Review Article - Journal of Industrial and Environmental Chemistry (2017) Volume 2, Issue 2
The comparative jurisprudence of catalysts preparation methods: I. Precipitation and impregnation methods.Nasrallah M Deraz*
Physical Chemistry Department, Laboratory of Surface Chemistry and Catalysis, National Research Centre, Dokki, Cairo, Egypt
- *Corresponding Author:
- Nasrallah M Deraz
Physical Chemistry Department
Laboratory of Surface Chemistry and Catalysis
National Research Centre
Tel: +201284425222, +201115996267
E-mail: [email protected]
Accepted Date: March 05, 2018
Citation: Deraz NM. The comparative jurisprudence of catalysts preparation methods: I. precipitation and impregnation methods. J Ind Environ Chem. 2018;2(1):19-21
The main objective of the comparison between both the method of precipitation or co-precipitation and impregnation method used in the preparation of catalysts is to clarify the advantages and disadvantages of each method and out of this comparison the most important recommendations for the superiority of one on the other or determine when to use one without the other.
Precipitation or co-precipitation, Wet impregnation, Incipient wetness impregnation
As a result of the rapid development of everything, there has been a great development in the science and technology of preparing catalysts [1,2]. The existence of many modern techniques in the preparation of catalysts enabled us to make a scientific comparison between these methods to find out the most important features and avoid the full disadvantages of these methods, through the so-called jurisprudence of comparison between each or more methods according to the available in our hands.
Among the ways to prepare catalysts, method of precipitation or co-precipitation and impregnation method are the oldest ways to prepare catalysts. Despite the rapid development of the methods of preparing catalysts, these two methods are still and will continue to be used after the introduction of the development and control mechanisms. In this article will discuss the scientific idea, procedures and mechanisms of these methods.

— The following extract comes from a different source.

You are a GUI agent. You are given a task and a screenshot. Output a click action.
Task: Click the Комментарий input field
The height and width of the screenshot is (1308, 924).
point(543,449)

Precipitation or Co-precipitation Method
It is one of the most widely employed catalysts preparation methods and may be used to prepare either single component catalysts or supported and mixed catalysts [3-9]. In other words, this method can be used to prepare bulk and supported catalysts. This process is centered on the combination of aqueous phase metal salts and alkali solutions to produce an insoluble metal hydroxide and/or carbonate. The precipitation process can be induced by a change in conditions such as temperature, actual value and rate of pH, evaporation and concentration of salt. These parameters brought about progressive changes in the crystal growth and their aggregation. Indeed, an abrupt change and high concentration will result in small particles and large aggregate. Deraz et al. were studied the influence of precursor compounds on structural and catalytic properties of cobalt based catalysts . They found that the use of different cobalt precursors influenced the physicochemical and catalytic properties of the catalysts prepared. The crystallite sizes of the cobalt metal and Co3O4 particles of the catalysts prepared via different cobalt precursors followed the order: Co-Cl>Co- S>Co-N. The catalysts based on cobalt chloride were found to have the highest catalytic activity the decomposition of H2O2 at 30-50°C.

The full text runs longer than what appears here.